According to the source, Ramón Samada himself broke his promise to organise an open assembly with the filmmakers, made after the censorship of Sueños al pairo unleashed a wave of solidarity by more than a dozen filmmakers with films at the 2020 Youth Festival, who withdrew their works to protest the institutional condemnation of the documentary on the censorship of Cuban singer-songwriter Mike Porcel and the acts of repudiation surrounding the Mariel Boatlift in 1980.
At the end of February of that year the Presidency of the ICAIC announced the postponement of the Festival until "a date to be announced in due time, with the aim of creating better conditions … and to analyze various work topics in an appropriate environment and with the necessary time", according to a note published on its official site.
However, a few days later, the Institute's leadership expelled filmmaker Carla Valdés León, who had been acting as the Festival’s director. The Board indicated in a statement that the ICAIC's decision was made public "without consulting the Board (...) and it has just appointed the vice-president of the ICAIC to head the event, in addition to denying us the possibility of directly administrating our Facebook page. Does the ICAIC still intend to exercise a monopoly over the truth?"
The young people in charge of the Festival then stated that they believe in the importance of the event, although they have concluded that "it has become untenable, as its essence is jeopardized: to be a common forum open to all young Cuban directors and their best films."
"We do not detect a genuine willingness to sort out the crisis. (...) After the 17th Festival, the Board had developed a fluid dialogue with the Presidency of the Institute, which was tense, but generally positive. (...) Over the last two weeks we constantly cautioned them about the consequences that their inflexible actions could have for the event and for the ICAIC itself. However, all our arguments were ignored," they explained.

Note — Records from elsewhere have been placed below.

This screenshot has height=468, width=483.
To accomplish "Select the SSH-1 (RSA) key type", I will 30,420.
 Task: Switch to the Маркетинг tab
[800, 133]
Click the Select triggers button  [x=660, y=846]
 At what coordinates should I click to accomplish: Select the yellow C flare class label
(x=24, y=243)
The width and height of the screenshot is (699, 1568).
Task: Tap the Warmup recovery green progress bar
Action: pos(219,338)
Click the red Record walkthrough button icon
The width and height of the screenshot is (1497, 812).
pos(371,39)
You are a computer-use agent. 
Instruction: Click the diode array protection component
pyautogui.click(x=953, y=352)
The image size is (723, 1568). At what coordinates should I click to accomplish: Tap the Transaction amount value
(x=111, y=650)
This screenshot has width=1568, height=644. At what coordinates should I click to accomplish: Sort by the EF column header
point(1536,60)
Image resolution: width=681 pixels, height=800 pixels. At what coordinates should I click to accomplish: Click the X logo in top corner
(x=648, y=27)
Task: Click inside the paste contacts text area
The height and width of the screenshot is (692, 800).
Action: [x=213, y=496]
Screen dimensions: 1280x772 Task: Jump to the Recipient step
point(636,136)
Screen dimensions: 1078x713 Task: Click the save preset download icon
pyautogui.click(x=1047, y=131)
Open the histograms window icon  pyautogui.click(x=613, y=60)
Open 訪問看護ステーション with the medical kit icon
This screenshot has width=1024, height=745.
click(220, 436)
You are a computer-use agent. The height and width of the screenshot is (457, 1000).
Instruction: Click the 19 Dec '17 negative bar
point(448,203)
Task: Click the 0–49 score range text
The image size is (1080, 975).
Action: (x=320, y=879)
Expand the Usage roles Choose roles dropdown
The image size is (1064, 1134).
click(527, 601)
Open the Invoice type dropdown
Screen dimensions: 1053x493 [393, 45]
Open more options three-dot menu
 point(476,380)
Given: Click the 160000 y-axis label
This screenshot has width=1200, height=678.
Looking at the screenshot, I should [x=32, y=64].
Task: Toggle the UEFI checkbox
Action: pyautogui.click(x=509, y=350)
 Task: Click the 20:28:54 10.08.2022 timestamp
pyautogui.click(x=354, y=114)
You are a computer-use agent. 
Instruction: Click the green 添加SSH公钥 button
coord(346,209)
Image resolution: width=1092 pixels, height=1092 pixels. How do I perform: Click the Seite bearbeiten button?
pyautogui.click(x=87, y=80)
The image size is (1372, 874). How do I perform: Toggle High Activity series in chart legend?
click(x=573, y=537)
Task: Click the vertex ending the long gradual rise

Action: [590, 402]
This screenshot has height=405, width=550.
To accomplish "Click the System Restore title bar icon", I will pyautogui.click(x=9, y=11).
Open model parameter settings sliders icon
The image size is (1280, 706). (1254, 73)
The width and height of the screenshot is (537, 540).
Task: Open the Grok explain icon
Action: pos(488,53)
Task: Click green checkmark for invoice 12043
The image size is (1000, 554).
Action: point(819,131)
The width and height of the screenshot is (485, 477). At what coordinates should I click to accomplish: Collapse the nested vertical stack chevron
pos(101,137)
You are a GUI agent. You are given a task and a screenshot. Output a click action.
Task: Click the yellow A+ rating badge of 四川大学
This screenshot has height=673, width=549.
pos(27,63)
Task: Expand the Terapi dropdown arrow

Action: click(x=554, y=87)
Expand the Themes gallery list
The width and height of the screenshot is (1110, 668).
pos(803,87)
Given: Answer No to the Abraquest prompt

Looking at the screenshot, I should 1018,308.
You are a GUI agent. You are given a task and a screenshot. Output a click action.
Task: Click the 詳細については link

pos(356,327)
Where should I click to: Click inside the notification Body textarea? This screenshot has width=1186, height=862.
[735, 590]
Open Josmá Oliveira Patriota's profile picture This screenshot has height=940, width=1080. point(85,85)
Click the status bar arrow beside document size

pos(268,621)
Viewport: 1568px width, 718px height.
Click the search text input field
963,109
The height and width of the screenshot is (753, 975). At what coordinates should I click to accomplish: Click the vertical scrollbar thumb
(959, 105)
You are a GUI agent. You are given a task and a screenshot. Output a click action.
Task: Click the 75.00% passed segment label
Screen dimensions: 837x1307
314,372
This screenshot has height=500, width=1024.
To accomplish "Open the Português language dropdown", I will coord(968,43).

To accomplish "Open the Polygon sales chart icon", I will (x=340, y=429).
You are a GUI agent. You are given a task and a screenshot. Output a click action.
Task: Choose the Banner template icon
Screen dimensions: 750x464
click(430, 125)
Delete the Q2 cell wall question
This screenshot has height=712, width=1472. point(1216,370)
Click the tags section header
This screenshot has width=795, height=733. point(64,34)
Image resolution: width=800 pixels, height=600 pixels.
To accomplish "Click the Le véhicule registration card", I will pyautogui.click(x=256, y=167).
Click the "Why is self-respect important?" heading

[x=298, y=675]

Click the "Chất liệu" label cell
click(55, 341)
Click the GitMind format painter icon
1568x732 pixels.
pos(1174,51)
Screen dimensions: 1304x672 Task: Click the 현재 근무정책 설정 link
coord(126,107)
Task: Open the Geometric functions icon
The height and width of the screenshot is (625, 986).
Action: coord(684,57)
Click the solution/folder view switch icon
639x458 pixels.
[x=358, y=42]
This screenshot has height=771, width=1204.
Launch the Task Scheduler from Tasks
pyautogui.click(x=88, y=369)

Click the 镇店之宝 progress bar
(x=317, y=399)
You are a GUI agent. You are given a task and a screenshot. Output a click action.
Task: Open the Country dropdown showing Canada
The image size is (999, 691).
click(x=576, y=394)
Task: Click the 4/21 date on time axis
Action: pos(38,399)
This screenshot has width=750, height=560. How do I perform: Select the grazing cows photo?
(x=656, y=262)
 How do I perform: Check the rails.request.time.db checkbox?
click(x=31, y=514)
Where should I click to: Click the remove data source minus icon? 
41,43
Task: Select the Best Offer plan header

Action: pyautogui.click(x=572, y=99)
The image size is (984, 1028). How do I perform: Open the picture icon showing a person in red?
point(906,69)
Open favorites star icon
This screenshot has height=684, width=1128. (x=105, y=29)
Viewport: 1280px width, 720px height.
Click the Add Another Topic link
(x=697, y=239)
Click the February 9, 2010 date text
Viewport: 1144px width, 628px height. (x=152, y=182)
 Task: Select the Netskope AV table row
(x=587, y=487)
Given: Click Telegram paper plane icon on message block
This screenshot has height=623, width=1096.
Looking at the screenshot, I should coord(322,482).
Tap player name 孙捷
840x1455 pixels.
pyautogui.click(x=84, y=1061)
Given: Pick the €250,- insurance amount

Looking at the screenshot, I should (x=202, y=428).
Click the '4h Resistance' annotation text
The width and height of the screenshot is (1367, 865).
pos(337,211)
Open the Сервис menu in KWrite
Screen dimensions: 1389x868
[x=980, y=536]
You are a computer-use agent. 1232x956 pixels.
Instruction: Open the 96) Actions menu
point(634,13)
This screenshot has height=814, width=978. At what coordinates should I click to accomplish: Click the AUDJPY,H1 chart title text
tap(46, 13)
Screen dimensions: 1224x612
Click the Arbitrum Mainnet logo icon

The filmmakers' collective then indicated that they had invited the Presidency of the ICAIC to "hold a broad assembly featuring participation by the cultural guild and institutions that feel responsible for the future of Cuban cinema. An Assembly with a respectful atmosphere, accommodating a range of opinions, and from which a truly viable project can emerge."
But, almost a year after these events, and after a new edition of Havana’s International New Latin American Cinema Festival, in December, which will be held again in March, the Youth Festival is still up in the air, with no official announcement or preparations underway.
Some young moviemakers who spoke with DIARIO DE CUBA also pointed out that the venue for the Festival, in a house on the block next to the ICAIC headquarters, is a place "full of termites, and mosquitoes, as water accumulates in the hall. They went there several times to take note of what needed to be done, but it never was. There was a video library that was moved to a new location, which was supposed to be better, but the promised air conditioning there never materialized, nor did the shelves, and half of the films are in boxes lying on the floor."
Another filmmaker close to the Festival took a more pragmatic stance. "The Youth Festival will return, but muzzled. And if that’s the way it’s going to be, it’s better off disappearing. Besides, the ICAIC would be showing a real lack of respect and sending a very strong message if it dissolved it from above, like it did with the Board of Directors, which they did not create, but then had to accept, and respect."
"But we’ll have to see what the filmmakers do, how they react, what they say. After San Isidro and 27N, another scandal is the last thing we need. But the ICAIC and the Ministry of Culture think that with the creation of the Fund for the Promotion of Cuban Cinema, which was done to make many people happy, everything has been resolved. It’s not that simple," he said.